Sebelumnya, pesawat tempur Israel melancarkan serangan ke lingkungan Shujaiya dan Zeitoun di Kota Gaza, serta Beit Lahia di Jalur Gaza utara selama 24 jam terakhir.
Sementara itu Hamas belum mengomentari pembunuhan Abdel Latif al-Qanou, seperti diberitakan Al Jazeera.
Baca juga: VIDEO Hamas Peringatkan Israel Akan Bawa Pulang Peti Mati Jika Pakai Cara Brutal
Abdul Latif Al-Qanou
Abdul Latif Al-Qanou bergabung dengan Hamas pada awal 2000.
Ia terlibat dengan Blok Islam di sekolah dan menjadi anggota Blok Islam di Universitas Islam.
Abdul Latif Al-Qanou kemudian terpilih menjadi anggota dewan siswa, dan kemudian menjadi ketuanya.
Pada 2006, Abdul Latif Al-Qanou terpilih sebagai ketua Blok Islam di universitas tersebut.
Setelah lulus dari Universitas Islam, Abdul Latif Al-Qanou bekerja di kantor media Hamas di Jalur Gaza utara.

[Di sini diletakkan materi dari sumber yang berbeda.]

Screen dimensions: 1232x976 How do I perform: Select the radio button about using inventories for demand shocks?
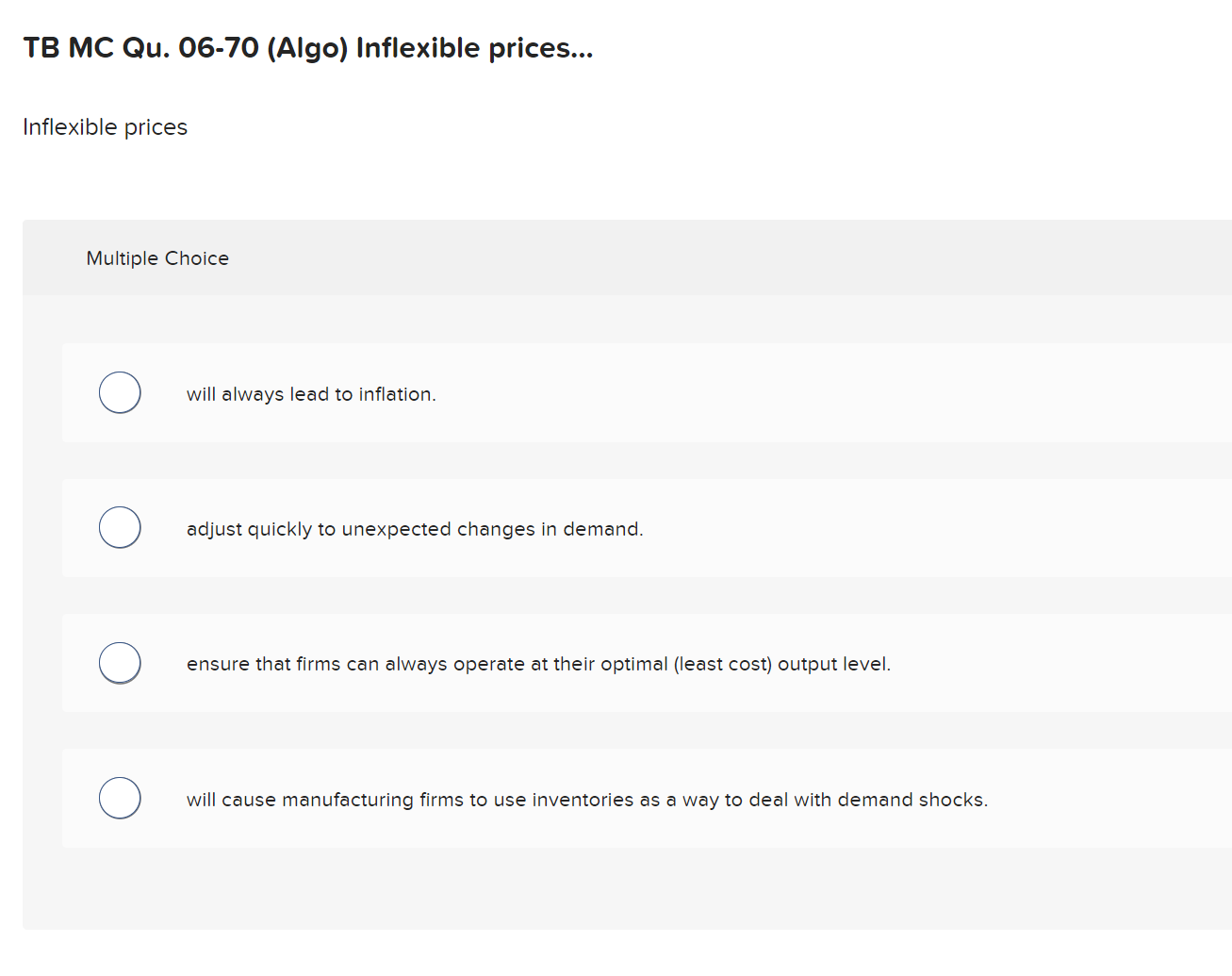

Ia menjadi direktur media gerakan tersebut di kantornya di Gaza utara pada 2007, kemudian menjadi juru bicara media di provinsi utara di tahun yang sama, dan menjadi juru bicara media untuk Hamas sejak 2016, dikutip dari iNews.
Gencatan Senjata Berakhir, Serangan Berlanjut
Awal pekan ini, serangan udara Israel juga menewaskan Ismail Barhoum, anggota kantor politik Hamas, serta Salah al-Bardaweel, salah satu pemimpin senior Hamas.
Menurut laporan dari sumber Hamas, Barhoum dan Bardaweel merupakan bagian dari badan pembuat keputusan Hamas yang beranggotakan 20 orang.
Sejak perang dimulai pada akhir 2023, sebelas anggota badan ini telah tewas akibat serangan Israel.
Minggu lalu, Israel mengakhiri gencatan senjata yang telah berlangsung selama dua bulan dengan kembali melancarkan serangan udara dan operasi darat.
Hal ini meningkatkan tekanan terhadap Hamas untuk membebaskan sandera yang masih ditahan.
Sejak 18 Maret 2025, serangan militer Israel di Gaza telah menewaskan lebih dari 830 orang.
Menurut laporan Al Jazeera, lebih dari setengah korban tewas adalah perempuan dan anak-anak.
Israel dan Hamas saling menuduh telah melanggar kesepakatan gencatan senjata yang mulai berlaku sejak Januari.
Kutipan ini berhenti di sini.